##### EXERCISE MATERIALS #####

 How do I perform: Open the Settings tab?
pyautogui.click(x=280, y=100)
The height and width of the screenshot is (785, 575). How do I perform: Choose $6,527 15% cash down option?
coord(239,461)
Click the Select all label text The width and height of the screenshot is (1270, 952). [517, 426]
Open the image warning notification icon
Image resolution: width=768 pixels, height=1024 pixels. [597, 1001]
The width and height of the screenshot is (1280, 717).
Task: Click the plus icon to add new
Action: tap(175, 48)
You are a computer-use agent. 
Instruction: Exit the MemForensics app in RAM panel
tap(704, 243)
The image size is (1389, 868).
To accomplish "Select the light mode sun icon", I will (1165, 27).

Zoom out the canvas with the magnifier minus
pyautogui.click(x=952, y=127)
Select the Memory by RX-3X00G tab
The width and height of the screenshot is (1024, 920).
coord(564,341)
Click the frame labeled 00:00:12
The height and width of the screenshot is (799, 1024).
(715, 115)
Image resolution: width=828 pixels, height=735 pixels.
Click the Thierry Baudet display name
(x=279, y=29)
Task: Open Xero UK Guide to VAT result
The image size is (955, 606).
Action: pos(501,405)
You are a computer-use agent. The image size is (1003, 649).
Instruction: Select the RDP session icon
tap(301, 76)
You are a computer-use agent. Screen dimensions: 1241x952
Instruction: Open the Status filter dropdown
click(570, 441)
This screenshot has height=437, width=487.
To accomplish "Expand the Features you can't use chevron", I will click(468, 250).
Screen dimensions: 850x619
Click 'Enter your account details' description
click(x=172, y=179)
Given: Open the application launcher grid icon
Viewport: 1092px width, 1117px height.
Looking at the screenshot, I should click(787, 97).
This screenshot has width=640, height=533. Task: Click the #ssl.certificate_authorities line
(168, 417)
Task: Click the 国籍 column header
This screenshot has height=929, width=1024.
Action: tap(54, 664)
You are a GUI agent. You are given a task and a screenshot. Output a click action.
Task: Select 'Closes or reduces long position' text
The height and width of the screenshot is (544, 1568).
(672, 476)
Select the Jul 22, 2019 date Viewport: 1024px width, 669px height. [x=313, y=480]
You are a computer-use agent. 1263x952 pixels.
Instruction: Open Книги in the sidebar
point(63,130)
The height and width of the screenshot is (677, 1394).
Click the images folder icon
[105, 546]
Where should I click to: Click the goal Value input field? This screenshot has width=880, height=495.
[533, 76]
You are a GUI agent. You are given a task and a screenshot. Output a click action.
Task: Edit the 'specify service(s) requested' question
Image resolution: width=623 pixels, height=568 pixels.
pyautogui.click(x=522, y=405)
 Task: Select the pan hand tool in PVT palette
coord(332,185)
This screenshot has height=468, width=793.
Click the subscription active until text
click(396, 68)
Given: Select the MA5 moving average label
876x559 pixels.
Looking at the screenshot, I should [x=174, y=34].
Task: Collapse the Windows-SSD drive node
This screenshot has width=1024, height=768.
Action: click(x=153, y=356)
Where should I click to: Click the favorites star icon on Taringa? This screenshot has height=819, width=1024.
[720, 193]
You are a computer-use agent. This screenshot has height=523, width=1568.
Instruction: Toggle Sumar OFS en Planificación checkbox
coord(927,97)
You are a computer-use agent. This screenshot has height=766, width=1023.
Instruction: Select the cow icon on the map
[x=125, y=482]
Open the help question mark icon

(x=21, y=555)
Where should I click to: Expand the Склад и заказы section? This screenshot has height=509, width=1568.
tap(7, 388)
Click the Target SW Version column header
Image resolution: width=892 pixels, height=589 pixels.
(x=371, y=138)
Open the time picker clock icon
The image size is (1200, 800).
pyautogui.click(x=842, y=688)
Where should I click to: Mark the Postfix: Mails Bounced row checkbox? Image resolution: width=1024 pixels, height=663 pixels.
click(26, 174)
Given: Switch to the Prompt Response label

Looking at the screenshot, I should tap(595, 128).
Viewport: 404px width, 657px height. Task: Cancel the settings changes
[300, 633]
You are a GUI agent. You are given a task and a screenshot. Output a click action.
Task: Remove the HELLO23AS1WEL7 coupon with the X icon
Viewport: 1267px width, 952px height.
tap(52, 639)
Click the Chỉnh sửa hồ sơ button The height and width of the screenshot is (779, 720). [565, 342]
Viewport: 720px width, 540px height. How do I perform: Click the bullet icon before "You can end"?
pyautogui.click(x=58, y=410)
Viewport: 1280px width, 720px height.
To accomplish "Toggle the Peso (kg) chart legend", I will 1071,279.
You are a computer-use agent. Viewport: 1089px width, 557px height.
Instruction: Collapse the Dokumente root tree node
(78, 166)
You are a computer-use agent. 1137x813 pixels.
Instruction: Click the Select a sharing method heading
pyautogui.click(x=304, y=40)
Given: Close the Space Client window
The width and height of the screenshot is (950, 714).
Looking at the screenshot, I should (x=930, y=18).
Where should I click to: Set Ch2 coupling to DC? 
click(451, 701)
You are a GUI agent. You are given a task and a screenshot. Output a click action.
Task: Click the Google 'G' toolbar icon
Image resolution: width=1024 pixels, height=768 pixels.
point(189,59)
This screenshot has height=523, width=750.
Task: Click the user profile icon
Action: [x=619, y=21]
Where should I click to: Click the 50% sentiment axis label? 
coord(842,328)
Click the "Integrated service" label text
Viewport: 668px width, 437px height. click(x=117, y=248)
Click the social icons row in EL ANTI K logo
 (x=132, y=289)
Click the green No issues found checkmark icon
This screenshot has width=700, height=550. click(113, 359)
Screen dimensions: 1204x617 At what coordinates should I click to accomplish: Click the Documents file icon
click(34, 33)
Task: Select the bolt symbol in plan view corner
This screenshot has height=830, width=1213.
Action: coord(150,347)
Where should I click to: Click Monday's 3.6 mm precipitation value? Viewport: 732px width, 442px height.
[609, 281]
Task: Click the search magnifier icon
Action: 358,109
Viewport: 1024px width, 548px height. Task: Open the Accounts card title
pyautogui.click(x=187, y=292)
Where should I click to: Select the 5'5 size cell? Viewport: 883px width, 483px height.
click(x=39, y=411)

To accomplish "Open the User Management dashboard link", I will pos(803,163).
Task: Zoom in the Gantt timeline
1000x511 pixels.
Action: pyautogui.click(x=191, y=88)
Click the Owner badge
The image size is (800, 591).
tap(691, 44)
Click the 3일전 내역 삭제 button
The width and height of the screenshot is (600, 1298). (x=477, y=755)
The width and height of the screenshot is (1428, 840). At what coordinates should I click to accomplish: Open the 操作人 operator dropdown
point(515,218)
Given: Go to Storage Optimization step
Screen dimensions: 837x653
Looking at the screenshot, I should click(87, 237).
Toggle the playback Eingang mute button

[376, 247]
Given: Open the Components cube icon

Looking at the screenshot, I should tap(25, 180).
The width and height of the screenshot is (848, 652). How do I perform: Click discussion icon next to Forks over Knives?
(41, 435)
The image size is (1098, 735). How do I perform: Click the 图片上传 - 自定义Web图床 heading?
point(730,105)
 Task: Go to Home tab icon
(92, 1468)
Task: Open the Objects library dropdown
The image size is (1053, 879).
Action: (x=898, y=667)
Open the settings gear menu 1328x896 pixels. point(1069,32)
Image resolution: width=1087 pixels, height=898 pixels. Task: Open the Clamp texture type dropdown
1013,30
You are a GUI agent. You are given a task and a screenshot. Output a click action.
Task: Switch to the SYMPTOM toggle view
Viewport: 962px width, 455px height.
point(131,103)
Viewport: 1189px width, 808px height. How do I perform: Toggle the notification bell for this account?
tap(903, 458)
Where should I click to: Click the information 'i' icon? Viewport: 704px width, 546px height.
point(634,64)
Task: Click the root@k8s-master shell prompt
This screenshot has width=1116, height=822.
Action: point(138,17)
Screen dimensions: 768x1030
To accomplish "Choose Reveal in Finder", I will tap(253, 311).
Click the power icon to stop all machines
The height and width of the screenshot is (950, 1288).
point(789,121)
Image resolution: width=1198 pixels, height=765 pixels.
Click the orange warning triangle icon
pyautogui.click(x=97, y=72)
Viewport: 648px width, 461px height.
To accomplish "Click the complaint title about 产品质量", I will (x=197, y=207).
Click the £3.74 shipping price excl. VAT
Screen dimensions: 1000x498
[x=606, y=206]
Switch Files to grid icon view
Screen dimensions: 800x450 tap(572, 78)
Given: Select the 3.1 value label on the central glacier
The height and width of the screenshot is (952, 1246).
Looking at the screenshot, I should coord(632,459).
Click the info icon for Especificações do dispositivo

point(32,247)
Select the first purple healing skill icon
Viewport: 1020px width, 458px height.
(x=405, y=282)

#####

■ ASSIGNMENT
Above are the records; copy exactly the lines from the line with "This screenshot has height=929, width=1024." through the line with "has height=766, width=1023.", both included.

■ TASK ANSWER
This screenshot has height=929, width=1024.
Action: tap(54, 664)
You are a GUI agent. You are given a task and a screenshot. Output a click action.
Task: Select 'Closes or reduces long position' text
The height and width of the screenshot is (544, 1568).
(672, 476)
Select the Jul 22, 2019 date Viewport: 1024px width, 669px height. [x=313, y=480]
You are a computer-use agent. 1263x952 pixels.
Instruction: Open Книги in the sidebar
point(63,130)
The height and width of the screenshot is (677, 1394).
Click the images folder icon
[105, 546]
Where should I click to: Click the goal Value input field? This screenshot has width=880, height=495.
[533, 76]
You are a GUI agent. You are given a task and a screenshot. Output a click action.
Task: Edit the 'specify service(s) requested' question
Image resolution: width=623 pixels, height=568 pixels.
pyautogui.click(x=522, y=405)
 Task: Select the pan hand tool in PVT palette
coord(332,185)
This screenshot has height=468, width=793.
Click the subscription active until text
click(396, 68)
Given: Select the MA5 moving average label
876x559 pixels.
Looking at the screenshot, I should [x=174, y=34].
Task: Collapse the Windows-SSD drive node
This screenshot has width=1024, height=768.
Action: click(x=153, y=356)
Where should I click to: Click the favorites star icon on Taringa? This screenshot has height=819, width=1024.
[720, 193]
You are a computer-use agent. This screenshot has height=523, width=1568.
Instruction: Toggle Sumar OFS en Planificación checkbox
coord(927,97)
You are a computer-use agent. This screenshot has height=766, width=1023.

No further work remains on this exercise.